Re: [RFC PATCH v3 08/37] fuse: Add fuse-bpf, a stacked fs extension for FUSE

From: Amir Goldstein
Date: Tue May 02 2023 - 23:45:41 EST


On Tue, May 2, 2023 at 6:38 AM Alexei Starovoitov
<alexei.starovoitov@xxxxxxxxx> wrote:
>
> On Mon, Apr 17, 2023 at 06:40:08PM -0700, Daniel Rosenberg wrote:
> > Fuse-bpf provides a short circuit path for Fuse implementations that act
> > as a stacked filesystem. For cases that are directly unchanged,
> > operations are passed directly to the backing filesystem. Small
> > adjustments can be handled by bpf prefilters or postfilters, with the
> > option to fall back to userspace as needed.
>
> Here is my understanding of fuse-bpf design:
> - bpf progs can mostly read-only access fuse_args before and after proper vfs
> operation on a backing path/file/inode.
> - args are unconditionally prepared for bpf prog consumption, but progs won't
> be doing anything with them most of the time.
> - progs unfortunately cannot do any real work. they're nothing but simple filters.
> They can give 'green light' for a fuse_FOO op to be delegated to proper vfs_FOO
> in backing file.
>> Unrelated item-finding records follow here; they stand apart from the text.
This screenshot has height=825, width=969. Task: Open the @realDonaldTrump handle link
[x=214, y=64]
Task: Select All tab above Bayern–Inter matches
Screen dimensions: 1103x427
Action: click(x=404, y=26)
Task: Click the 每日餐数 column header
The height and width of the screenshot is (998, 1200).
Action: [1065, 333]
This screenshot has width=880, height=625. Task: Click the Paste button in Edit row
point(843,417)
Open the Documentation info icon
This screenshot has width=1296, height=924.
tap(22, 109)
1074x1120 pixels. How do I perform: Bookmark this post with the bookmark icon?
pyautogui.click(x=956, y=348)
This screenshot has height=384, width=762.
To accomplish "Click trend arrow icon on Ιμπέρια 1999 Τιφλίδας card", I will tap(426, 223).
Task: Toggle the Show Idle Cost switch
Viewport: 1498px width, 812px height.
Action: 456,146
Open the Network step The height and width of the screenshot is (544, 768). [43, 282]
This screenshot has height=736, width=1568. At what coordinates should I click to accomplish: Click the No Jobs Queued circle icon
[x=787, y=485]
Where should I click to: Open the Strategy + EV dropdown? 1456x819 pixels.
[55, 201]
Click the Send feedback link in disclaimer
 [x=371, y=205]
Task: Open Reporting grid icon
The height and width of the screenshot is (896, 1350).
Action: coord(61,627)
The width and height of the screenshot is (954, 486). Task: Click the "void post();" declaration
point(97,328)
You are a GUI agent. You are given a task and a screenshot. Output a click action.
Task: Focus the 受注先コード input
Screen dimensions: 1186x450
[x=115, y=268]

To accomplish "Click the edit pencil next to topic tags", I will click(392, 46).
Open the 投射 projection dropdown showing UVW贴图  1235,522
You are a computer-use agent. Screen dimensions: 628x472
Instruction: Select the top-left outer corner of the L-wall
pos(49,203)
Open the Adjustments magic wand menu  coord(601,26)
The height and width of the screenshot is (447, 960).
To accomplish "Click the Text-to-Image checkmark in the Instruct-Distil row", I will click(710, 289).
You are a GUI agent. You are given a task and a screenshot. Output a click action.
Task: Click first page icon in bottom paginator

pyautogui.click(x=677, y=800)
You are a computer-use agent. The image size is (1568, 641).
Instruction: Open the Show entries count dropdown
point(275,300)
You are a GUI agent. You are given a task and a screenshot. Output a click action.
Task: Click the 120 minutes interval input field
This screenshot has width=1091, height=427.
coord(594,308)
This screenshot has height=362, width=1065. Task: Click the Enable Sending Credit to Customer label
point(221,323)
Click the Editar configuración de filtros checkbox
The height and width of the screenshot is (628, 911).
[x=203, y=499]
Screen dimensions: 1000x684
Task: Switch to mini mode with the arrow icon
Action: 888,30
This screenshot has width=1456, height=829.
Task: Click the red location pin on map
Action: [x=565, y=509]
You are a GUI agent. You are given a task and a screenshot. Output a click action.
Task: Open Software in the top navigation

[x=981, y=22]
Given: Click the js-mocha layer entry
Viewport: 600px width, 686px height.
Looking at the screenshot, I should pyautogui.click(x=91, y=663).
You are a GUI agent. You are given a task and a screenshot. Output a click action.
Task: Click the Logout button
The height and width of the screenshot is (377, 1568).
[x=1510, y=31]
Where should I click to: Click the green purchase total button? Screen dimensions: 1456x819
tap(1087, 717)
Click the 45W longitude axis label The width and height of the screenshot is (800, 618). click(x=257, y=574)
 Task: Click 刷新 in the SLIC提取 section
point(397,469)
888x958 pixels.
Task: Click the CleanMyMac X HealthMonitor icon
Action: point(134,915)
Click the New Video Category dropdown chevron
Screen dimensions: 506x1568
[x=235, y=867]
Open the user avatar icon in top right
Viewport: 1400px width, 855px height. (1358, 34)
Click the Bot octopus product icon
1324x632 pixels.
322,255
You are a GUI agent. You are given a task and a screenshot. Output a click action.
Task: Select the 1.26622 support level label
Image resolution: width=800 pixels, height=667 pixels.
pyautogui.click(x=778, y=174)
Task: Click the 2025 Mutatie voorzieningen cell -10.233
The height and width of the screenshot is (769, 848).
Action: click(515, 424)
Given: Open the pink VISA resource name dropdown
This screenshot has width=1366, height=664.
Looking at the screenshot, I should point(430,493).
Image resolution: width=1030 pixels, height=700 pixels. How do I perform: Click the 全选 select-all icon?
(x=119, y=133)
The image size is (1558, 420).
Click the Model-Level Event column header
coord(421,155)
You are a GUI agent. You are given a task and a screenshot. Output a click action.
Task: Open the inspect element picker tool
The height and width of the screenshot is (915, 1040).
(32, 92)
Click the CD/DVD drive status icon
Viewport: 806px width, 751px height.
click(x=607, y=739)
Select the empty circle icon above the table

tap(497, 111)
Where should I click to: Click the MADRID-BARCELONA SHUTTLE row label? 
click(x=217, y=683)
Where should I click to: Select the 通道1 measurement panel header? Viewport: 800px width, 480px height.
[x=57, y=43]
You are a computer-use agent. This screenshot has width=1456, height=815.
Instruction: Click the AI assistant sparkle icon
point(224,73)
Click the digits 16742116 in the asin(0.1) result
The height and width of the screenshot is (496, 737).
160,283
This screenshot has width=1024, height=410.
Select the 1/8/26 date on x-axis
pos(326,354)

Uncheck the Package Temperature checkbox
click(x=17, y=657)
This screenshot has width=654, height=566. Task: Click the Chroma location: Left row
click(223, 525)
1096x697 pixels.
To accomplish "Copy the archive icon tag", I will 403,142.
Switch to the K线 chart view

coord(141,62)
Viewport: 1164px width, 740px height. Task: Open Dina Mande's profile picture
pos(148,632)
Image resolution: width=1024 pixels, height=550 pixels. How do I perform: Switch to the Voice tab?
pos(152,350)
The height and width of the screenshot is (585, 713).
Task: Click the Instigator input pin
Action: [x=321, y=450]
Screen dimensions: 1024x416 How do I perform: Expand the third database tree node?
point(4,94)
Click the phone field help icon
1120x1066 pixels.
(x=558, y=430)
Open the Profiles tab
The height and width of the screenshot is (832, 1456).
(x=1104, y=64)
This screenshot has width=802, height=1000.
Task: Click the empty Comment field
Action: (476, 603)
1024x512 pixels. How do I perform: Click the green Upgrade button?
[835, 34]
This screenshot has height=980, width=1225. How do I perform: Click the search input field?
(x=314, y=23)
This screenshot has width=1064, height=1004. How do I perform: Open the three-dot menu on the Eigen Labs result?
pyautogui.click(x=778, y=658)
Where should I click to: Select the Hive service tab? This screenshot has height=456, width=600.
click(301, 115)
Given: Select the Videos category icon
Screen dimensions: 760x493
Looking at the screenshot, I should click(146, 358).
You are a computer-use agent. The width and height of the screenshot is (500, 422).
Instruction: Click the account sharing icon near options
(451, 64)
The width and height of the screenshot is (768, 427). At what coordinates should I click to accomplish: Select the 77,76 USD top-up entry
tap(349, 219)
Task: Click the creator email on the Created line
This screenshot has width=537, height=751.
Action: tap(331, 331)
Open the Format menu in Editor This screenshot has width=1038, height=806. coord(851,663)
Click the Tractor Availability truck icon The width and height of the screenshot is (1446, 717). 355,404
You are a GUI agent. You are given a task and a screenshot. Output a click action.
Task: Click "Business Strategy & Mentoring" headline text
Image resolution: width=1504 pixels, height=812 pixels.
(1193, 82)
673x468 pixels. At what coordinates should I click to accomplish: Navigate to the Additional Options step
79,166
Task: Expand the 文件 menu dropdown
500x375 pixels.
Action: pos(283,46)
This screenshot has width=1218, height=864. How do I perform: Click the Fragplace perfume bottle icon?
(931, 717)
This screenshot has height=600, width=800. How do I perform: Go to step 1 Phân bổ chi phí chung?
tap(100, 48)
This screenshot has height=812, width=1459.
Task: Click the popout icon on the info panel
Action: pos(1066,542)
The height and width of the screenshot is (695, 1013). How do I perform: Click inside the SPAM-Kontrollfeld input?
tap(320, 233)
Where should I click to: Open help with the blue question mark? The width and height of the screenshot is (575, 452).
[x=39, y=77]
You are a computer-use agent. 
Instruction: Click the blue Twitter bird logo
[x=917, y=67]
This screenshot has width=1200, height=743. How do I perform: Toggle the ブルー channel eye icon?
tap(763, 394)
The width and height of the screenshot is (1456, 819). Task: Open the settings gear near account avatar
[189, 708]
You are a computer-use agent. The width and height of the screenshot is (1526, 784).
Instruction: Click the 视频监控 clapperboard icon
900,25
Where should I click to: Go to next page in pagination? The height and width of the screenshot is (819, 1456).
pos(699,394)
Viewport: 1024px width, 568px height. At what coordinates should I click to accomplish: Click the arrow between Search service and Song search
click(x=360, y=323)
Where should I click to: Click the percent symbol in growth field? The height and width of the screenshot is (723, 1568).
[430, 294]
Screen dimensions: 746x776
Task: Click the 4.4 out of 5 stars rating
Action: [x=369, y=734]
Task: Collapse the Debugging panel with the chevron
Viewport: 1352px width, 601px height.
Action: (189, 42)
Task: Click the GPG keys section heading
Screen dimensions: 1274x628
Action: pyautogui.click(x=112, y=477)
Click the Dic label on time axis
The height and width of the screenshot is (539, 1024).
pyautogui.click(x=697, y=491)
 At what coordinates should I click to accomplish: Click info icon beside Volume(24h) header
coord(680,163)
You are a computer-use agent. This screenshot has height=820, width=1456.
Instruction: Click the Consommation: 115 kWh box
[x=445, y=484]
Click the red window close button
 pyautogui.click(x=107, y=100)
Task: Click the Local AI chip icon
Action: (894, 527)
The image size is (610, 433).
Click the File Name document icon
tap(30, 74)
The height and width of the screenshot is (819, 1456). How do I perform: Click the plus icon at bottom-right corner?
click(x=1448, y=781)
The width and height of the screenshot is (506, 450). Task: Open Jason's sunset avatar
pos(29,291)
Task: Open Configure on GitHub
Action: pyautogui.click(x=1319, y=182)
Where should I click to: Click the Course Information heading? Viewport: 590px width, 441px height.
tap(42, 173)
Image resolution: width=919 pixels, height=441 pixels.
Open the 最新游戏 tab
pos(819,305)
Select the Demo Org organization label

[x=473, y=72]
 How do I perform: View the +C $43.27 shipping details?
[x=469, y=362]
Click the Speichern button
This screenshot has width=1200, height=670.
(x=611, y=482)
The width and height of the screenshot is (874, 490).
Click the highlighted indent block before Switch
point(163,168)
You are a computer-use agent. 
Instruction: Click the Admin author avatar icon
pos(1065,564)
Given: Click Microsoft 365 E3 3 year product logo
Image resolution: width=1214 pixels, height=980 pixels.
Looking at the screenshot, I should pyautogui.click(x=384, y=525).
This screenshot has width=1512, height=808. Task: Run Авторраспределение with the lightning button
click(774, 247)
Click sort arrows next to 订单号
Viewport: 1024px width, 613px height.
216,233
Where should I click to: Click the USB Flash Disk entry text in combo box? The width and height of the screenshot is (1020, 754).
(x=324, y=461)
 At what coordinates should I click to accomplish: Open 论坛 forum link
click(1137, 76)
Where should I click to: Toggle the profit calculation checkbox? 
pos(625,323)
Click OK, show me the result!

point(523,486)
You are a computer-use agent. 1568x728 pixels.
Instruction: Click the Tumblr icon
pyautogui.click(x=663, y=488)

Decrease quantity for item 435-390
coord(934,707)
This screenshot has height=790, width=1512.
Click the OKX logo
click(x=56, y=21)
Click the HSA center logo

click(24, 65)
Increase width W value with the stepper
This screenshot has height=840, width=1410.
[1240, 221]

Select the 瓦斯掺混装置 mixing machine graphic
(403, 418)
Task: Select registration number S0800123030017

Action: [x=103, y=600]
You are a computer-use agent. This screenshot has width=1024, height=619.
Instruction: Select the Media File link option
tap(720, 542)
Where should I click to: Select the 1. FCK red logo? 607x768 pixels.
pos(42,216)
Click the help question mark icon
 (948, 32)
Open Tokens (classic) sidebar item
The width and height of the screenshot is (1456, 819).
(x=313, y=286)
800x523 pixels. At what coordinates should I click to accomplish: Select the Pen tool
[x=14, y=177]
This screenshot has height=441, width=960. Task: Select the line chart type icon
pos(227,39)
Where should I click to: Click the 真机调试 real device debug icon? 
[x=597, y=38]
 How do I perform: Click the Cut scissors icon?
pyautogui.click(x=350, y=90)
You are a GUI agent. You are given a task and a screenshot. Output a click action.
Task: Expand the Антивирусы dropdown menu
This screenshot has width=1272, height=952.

The logic in this patch keeps track of backing_path/file/inode.
> - in other words bpf side is "dumb", but it's telling kernel what to do with
> real things like path/file/inode and the kernel is doing real work and calling vfs_*.
>
> This design adds non-negligible overhead to fuse when CONFIG_FUSE_BPF is set.
> Comparing to trip to user space it's close to zero, but the cost of
> initialize_in/out + backing + finalize is not free.
> The patch 33 is especially odd.
> fuse has a traditional mechanism to upcall to user space with fuse_simple_request.
> The patch 33 allows bpf prog to return special return value and trigger two more
> fuse_bpf_simple_request-s to user space. Not clear why.
> It seems to me that the main assumption of the fuse bpf design is that bpf prog
> has to stay short and simple. It cannot do much other than reading and comparing
> strings with the help of dynptr.
> How about we allow bpf attach to fuse_simple_request and nothing else?
> All fuse ops call it anyway and cmd is already encoded in the args.
> Then let bpf prog read fuse_args as-is (without converting them to bpf_fuse_args)
> and avoid doing actual fuse_req to user space.
> Also allow bpf prog acquire and remember path/file/inode.
> The verifier is already smart enough to track that the prog is doing it safely
> without leaking references and what not.
> And, of course, allow bpf prog call vfs_* via kfuncs.
> In other words, instead of hard coding
> +#define bpf_fuse_backing(inode, io, out, \
> + initialize_in, initialize_out, \
> + backing, finalize, args...) \
> one for each fuse_ops in the kernel let bpf prog do the same but on demand.
> The biggest advantage is that this patch set instead of 95% on fuse side and 5% on bpf
> will become 5% addition to fuse code. All the logic will be handled purely by bpf.
> Right now you're limiting it to one backing_file per fuse_file.
> With bpf prog driving it the prog can keep multiple backing_files and shuffle
> access to them as prog decides.
> Instead of doing 'return BPF_FUSE_CONTINUE' the bpf progs will
> pass 'path' to kfunc bpf_vfs_open, than stash 'struct bpf_file*', etc.
> Probably will be easier to white board this idea during lsfmmbpf.
>

I have to admit that sounds a bit challenging, but I'm up for sitting
in front of that whiteboard :)

BTW, thanks Daniel (Borkmann) for sorting out the cross track
sessions for FS-BFP.
We have another FS only session on FUSE-BFP, but I feel there is plenty
to discuss on the FUSE-bypass part, as well as on the BPF part.
Same goes for BFP iterators for filesystems session.

Thanks,
Amir.